■ Work instructions ■
The response should be a faithful copy of every record, with nothing left out.

■ Data ■
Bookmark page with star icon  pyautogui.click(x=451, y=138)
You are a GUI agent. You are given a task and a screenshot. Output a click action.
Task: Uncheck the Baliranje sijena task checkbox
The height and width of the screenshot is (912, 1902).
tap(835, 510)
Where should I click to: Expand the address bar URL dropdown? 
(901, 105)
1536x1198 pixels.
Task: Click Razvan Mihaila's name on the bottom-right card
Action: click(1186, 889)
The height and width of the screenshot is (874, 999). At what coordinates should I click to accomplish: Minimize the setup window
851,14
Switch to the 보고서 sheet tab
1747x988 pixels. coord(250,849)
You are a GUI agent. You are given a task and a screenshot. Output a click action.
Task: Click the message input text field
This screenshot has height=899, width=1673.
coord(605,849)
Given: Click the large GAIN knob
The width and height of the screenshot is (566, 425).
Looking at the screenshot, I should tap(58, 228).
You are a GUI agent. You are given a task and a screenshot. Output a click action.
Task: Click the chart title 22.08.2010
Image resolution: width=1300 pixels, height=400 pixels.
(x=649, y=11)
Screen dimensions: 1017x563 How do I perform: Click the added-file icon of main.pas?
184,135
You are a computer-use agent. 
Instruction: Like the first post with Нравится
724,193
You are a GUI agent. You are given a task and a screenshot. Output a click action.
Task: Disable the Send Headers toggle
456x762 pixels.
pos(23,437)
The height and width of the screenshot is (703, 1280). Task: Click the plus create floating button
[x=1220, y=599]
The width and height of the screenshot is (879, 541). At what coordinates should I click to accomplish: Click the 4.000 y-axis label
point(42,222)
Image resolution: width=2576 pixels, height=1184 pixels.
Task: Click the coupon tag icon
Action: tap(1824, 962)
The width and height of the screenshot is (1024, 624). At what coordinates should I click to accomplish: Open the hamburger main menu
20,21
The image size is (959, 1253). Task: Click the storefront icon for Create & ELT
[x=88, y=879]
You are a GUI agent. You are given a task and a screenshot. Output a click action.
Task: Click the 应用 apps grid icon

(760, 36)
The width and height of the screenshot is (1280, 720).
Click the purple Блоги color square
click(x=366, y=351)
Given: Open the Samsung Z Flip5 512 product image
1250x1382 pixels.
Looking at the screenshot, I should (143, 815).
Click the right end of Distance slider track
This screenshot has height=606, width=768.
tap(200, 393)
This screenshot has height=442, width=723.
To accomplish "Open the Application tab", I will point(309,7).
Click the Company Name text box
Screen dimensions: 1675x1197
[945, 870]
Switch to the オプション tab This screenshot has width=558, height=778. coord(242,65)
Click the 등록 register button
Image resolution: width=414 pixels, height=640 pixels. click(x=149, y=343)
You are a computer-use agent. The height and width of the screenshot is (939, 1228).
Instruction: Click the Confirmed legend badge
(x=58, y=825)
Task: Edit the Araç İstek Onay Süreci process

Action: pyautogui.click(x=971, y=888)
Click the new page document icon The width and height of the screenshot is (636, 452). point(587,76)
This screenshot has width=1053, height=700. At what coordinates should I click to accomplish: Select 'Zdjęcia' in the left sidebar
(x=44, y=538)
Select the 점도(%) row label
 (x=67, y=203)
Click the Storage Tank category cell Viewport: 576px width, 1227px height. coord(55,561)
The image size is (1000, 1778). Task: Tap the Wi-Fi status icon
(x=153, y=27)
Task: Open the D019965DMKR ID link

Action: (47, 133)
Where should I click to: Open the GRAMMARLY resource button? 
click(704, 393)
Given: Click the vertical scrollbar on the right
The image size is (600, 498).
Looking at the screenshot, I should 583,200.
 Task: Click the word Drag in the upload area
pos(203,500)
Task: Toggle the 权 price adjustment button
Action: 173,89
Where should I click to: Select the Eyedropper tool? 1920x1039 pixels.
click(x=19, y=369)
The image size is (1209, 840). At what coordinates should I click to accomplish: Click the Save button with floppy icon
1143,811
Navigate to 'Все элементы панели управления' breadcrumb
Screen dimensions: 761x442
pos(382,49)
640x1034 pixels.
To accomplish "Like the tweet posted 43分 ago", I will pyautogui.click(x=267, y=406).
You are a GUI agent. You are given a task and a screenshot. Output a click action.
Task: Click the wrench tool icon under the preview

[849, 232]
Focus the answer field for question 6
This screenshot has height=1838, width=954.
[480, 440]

■ Answer to the exercise ■
Bookmark page with star icon  pyautogui.click(x=451, y=138)
You are a GUI agent. You are given a task and a screenshot. Output a click action.
Task: Uncheck the Baliranje sijena task checkbox
The height and width of the screenshot is (912, 1902).
tap(835, 510)
Where should I click to: Expand the address bar URL dropdown? 
(901, 105)
1536x1198 pixels.
Task: Click Razvan Mihaila's name on the bottom-right card
Action: click(1186, 889)
The height and width of the screenshot is (874, 999). At what coordinates should I click to accomplish: Minimize the setup window
851,14
Switch to the 보고서 sheet tab
1747x988 pixels. coord(250,849)
You are a GUI agent. You are given a task and a screenshot. Output a click action.
Task: Click the message input text field
This screenshot has height=899, width=1673.
coord(605,849)
Given: Click the large GAIN knob
The width and height of the screenshot is (566, 425).
Looking at the screenshot, I should tap(58, 228).
You are a GUI agent. You are given a task and a screenshot. Output a click action.
Task: Click the chart title 22.08.2010
Image resolution: width=1300 pixels, height=400 pixels.
(x=649, y=11)
Screen dimensions: 1017x563 How do I perform: Click the added-file icon of main.pas?
184,135
You are a computer-use agent. 
Instruction: Like the first post with Нравится
724,193
You are a GUI agent. You are given a task and a screenshot. Output a click action.
Task: Disable the Send Headers toggle
456x762 pixels.
pos(23,437)
The height and width of the screenshot is (703, 1280). Task: Click the plus create floating button
[x=1220, y=599]
The width and height of the screenshot is (879, 541). At what coordinates should I click to accomplish: Click the 4.000 y-axis label
point(42,222)
Image resolution: width=2576 pixels, height=1184 pixels.
Task: Click the coupon tag icon
Action: tap(1824, 962)
The width and height of the screenshot is (1024, 624). At what coordinates should I click to accomplish: Open the hamburger main menu
20,21
The image size is (959, 1253). Task: Click the storefront icon for Create & ELT
[x=88, y=879]
You are a GUI agent. You are given a task and a screenshot. Output a click action.
Task: Click the 应用 apps grid icon

(760, 36)
The width and height of the screenshot is (1280, 720).
Click the purple Блоги color square
click(x=366, y=351)
Given: Open the Samsung Z Flip5 512 product image
1250x1382 pixels.
Looking at the screenshot, I should (143, 815).
Click the right end of Distance slider track
This screenshot has height=606, width=768.
tap(200, 393)
This screenshot has height=442, width=723.
To accomplish "Open the Application tab", I will point(309,7).
Click the Company Name text box
Screen dimensions: 1675x1197
[945, 870]
Switch to the オプション tab This screenshot has width=558, height=778. coord(242,65)
Click the 등록 register button
Image resolution: width=414 pixels, height=640 pixels. click(x=149, y=343)
You are a computer-use agent. The height and width of the screenshot is (939, 1228).
Instruction: Click the Confirmed legend badge
(x=58, y=825)
Task: Edit the Araç İstek Onay Süreci process

Action: pyautogui.click(x=971, y=888)
Click the new page document icon The width and height of the screenshot is (636, 452). point(587,76)
This screenshot has width=1053, height=700. At what coordinates should I click to accomplish: Select 'Zdjęcia' in the left sidebar
(x=44, y=538)
Select the 점도(%) row label
 (x=67, y=203)
Click the Storage Tank category cell Viewport: 576px width, 1227px height. coord(55,561)
The image size is (1000, 1778). Task: Tap the Wi-Fi status icon
(x=153, y=27)
Task: Open the D019965DMKR ID link

Action: (47, 133)
Where should I click to: Open the GRAMMARLY resource button? 
click(704, 393)
Given: Click the vertical scrollbar on the right
The image size is (600, 498).
Looking at the screenshot, I should 583,200.
 Task: Click the word Drag in the upload area
pos(203,500)
Task: Toggle the 权 price adjustment button
Action: 173,89
Where should I click to: Select the Eyedropper tool? 1920x1039 pixels.
click(x=19, y=369)
The image size is (1209, 840). At what coordinates should I click to accomplish: Click the Save button with floppy icon
1143,811
Navigate to 'Все элементы панели управления' breadcrumb
Screen dimensions: 761x442
pos(382,49)
640x1034 pixels.
To accomplish "Like the tweet posted 43分 ago", I will pyautogui.click(x=267, y=406).
You are a GUI agent. You are given a task and a screenshot. Output a click action.
Task: Click the wrench tool icon under the preview

[849, 232]
Focus the answer field for question 6
This screenshot has height=1838, width=954.
[480, 440]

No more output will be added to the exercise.